By the time flight testing of the Angara-5 rocket started at the end of 2014, the launch vehicle was expected to have a capability of delivering around seven tons of cargo to the geostationary transfer orbit. Since some of the military satellites had already been too heavy for the launcher, GKNPTs Khrunichev proposed an upgraded version of the vehicle, known as Angara-5V. (744)
Angara-5 lifts off with four boosters of the first stage and a central booster of the second stage all igniting their RD-191 engines on the launch pad. After 47 seconds of ascent at full thrust, the RD-191 engine on the central booster throttles down to 30 percent of its capability. It enables the booster to conserve propellant and burn longer than its strap-on siblings. After the separation of four boosters 213 seconds into the flight, the core stage returns to full thrust and fire for a total of 325 or 329 seconds. It then separates with the help of small solid motors installed "backwards" at the very top of the rocket's transfer compartment. The URM-2 then ignites its RD-0124 engine to accelerate the payload section to a nearly orbital speed. In a typical mission, the URM-2 fires until T+750 seconds in flight and the upper (fourth) stage then completes the job with a short firing of its engine to enter an initial parking orbit with an altitude ranging from 180 to 250 kilometers. The same stage later restarts its engine to reach a variety of higher orbits, depending on a particular mission.

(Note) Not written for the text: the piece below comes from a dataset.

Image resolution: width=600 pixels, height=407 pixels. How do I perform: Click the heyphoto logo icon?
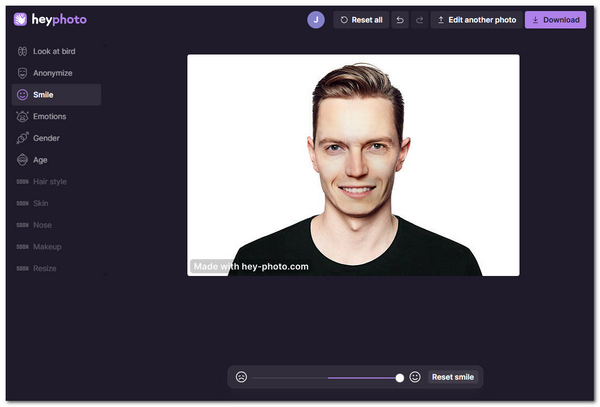21,19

When launched from Plesetsk, Angara-5 was to be able to enter orbits with an inclination of 63, 76, 82.5 and 93.4 degrees toward the Equator. In case of missions to the geostationary orbit, the upper stages would have to conduct propellant-hungry maneuvers to tilt the orbital inclination from the initial 63 degrees to a near-equatorial plane.
Production and flight testing
As of July 2014, the first test launch of the Angara-5 rocket from Site 35 in Plesetsk was officially planned for December of the same year. The rocket lifted off on Dec. 23, 2014, and largely completed its flight program.

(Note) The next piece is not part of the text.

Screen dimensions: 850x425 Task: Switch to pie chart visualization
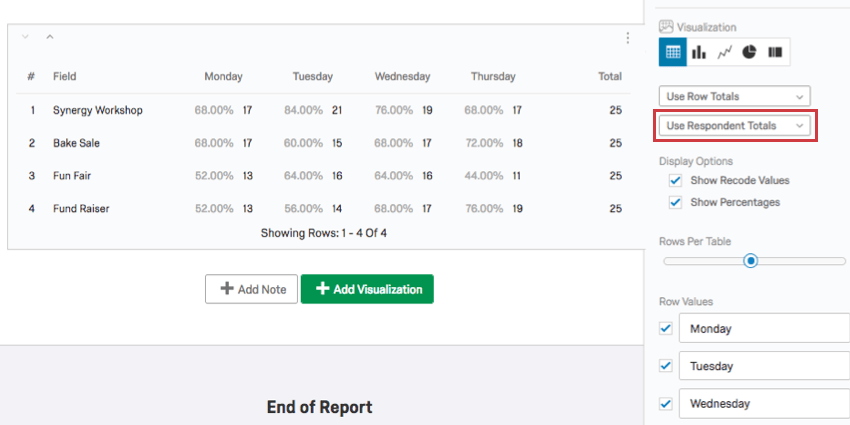[749, 52]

In mid-2014, the first deputy to Roskosmos head Aleksandr Ivanov told the Ekho Moskvy radio station that Angara-5 vehicles had already been ordered for launches of operational satellites scheduled in 2016 or 2017. In an interview with the ITAR-TASS news agency in August 2014, the head of GKNPTs Khrunichev Vladimir Nesterov said that during its second mission, Angara-5 would be carrying an operational payload, however the launch vehicle would officially remain in flight testing until 2020. As of beginning of 2015, the second rocket was expected to leave the assembly line by November of that year. (725)
The Russian Ministry of Defense was expected to be the first agency to formally adopt the Angara rocket, Nesterov said.
Nesterov admitted that at the beginning of flight testing, each Angara-5 had been twice as expensive when compared to the operational Proton rocket, however he expressed confidence that the price per launch would come down significantly as the launch vehicle enters mass production. However Angara-5 was not expected to fully replace Proton until the new rocket had completed its flight test program, logged enough successful missions and received its hydrogen-powered upper stage, Nesterov said. Moreover, its entrance into the commercial launch market would depend on the availability of the new launch pad in Vostochny. Industry officials confirmed that in order to become economical, the Angara-A5 would have to launch all federal and all commercial payloads that Russia could win around the world.
In September 2014, officials at GKNPTs Khrunichev announced that by 2021 Angara-A5 would take over launches of all Russian government payloads, leaving Proton to deliver commercial missions. During its early operational life, Angara-A5 was expected to fly around five missions a year, reaching seven launches per year between 2023 and 2025. As the production of the Angara rocket grows, the manufacturing of Proton would decline:
In December 2014, Interfax quoted Nesterov as saying that five Angara-1 and five Angara-5 rockets would be launched until 2020, before the launch vehicle family would be formally accepted into armaments of the Russian Ministry of Defense (and declared operational by the civilian space agency).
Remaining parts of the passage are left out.